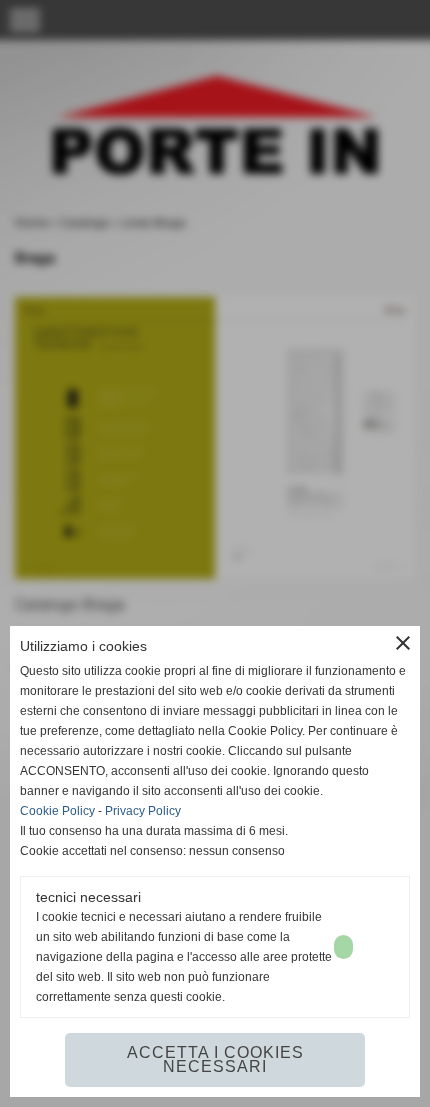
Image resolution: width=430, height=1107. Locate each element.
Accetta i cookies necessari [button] (215, 1059)
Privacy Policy (143, 811)
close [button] (403, 643)
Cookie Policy (57, 811)
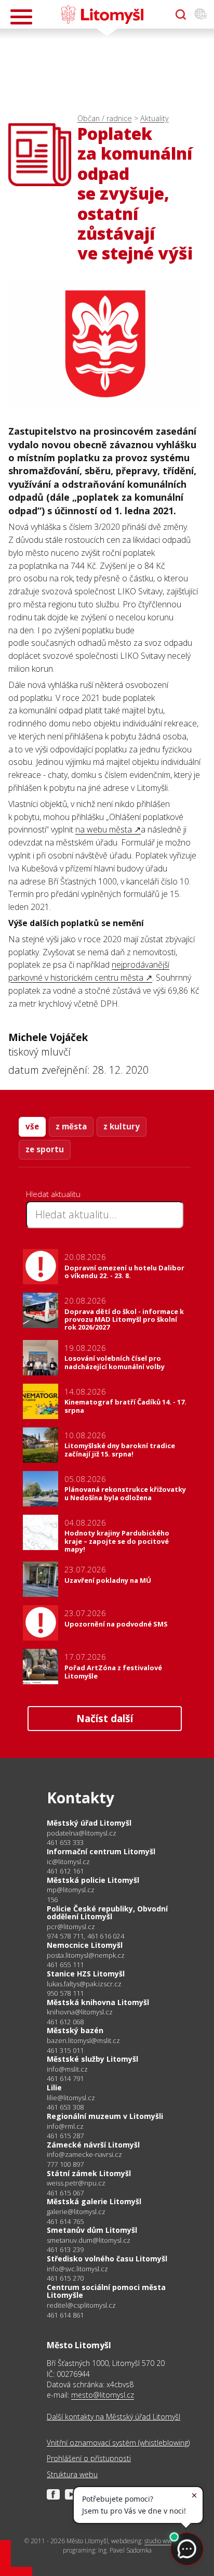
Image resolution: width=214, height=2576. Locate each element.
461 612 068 (65, 2021)
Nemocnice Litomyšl (85, 1945)
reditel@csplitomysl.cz (81, 2305)
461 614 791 (65, 2078)
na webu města (104, 829)
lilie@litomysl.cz (71, 2098)
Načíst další (104, 1718)
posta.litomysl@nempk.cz (86, 1955)
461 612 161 (65, 1871)
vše (32, 1126)
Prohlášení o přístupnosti (89, 2458)
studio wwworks (166, 2540)
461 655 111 (65, 1964)
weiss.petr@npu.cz (76, 2183)
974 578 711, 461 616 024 (85, 1936)
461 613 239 (65, 2249)
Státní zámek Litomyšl (89, 2173)
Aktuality (154, 118)
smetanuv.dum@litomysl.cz (88, 2240)
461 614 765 (65, 2221)
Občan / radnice (104, 118)
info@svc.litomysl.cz (77, 2269)
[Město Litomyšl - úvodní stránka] (102, 14)
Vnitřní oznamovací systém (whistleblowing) (118, 2443)
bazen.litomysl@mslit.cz (83, 2041)
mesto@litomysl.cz (102, 2395)
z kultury (121, 1126)
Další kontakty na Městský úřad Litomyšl (113, 2417)
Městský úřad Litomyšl (89, 1823)
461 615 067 (65, 2192)
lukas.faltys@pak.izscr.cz (84, 1984)
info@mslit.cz (67, 2069)
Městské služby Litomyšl (92, 2059)
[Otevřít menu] (21, 16)
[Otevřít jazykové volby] (200, 14)
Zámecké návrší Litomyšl (93, 2145)
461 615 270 (65, 2278)
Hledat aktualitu (53, 1194)
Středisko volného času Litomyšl (107, 2258)
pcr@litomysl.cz (71, 1927)
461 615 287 (65, 2135)
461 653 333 (65, 1842)
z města (71, 1126)
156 (52, 1899)
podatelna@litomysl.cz (81, 1833)
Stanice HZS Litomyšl (86, 1974)
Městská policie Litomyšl (93, 1880)
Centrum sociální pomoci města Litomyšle (106, 2291)
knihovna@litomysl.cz (80, 2012)
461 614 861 (65, 2315)
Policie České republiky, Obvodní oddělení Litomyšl (107, 1913)
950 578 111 (65, 1993)
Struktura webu (72, 2474)
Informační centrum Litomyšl (101, 1851)
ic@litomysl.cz (68, 1862)
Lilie (54, 2087)
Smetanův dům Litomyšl (92, 2230)
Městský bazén (75, 2030)
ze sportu (44, 1149)
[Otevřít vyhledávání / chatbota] (180, 14)
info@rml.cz (65, 2126)
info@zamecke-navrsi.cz (84, 2154)
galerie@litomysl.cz (76, 2212)
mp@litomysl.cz (71, 1890)
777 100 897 (65, 2164)
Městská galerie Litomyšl (94, 2201)
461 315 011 (65, 2050)
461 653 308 (65, 2107)
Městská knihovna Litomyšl (98, 2002)
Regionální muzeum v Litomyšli (105, 2116)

::::::::

Task details :: Please transcribe only the lines in the records above running from the line that has "posta.litomysl@nempk.cz (86, 1955)" through the line that has "lukas.faltys@pak.izscr.cz (84, 1984)", both included, exactly as they appear.

Task solution ::
posta.litomysl@nempk.cz (86, 1955)
461 612 161 (65, 1871)
vše (32, 1126)
Prohlášení o přístupnosti (89, 2458)
studio wwworks (166, 2540)
461 655 111 (65, 1964)
weiss.petr@npu.cz (76, 2183)
974 578 711, 461 616 024 (85, 1936)
461 613 239 (65, 2249)
Státní zámek Litomyšl (89, 2173)
Aktuality (154, 118)
smetanuv.dum@litomysl.cz (88, 2240)
461 614 765 (65, 2221)
Občan / radnice (104, 118)
info@svc.litomysl.cz (77, 2269)
[Město Litomyšl - úvodní stránka] (102, 14)
Vnitřní oznamovací systém (whistleblowing) (118, 2443)
bazen.litomysl@mslit.cz (83, 2041)
mesto@litomysl.cz (102, 2395)
z kultury (121, 1126)
Další kontakty na Městský úřad Litomyšl (113, 2417)
Městský úřad Litomyšl (89, 1823)
461 615 067 (65, 2192)
lukas.faltys@pak.izscr.cz (84, 1984)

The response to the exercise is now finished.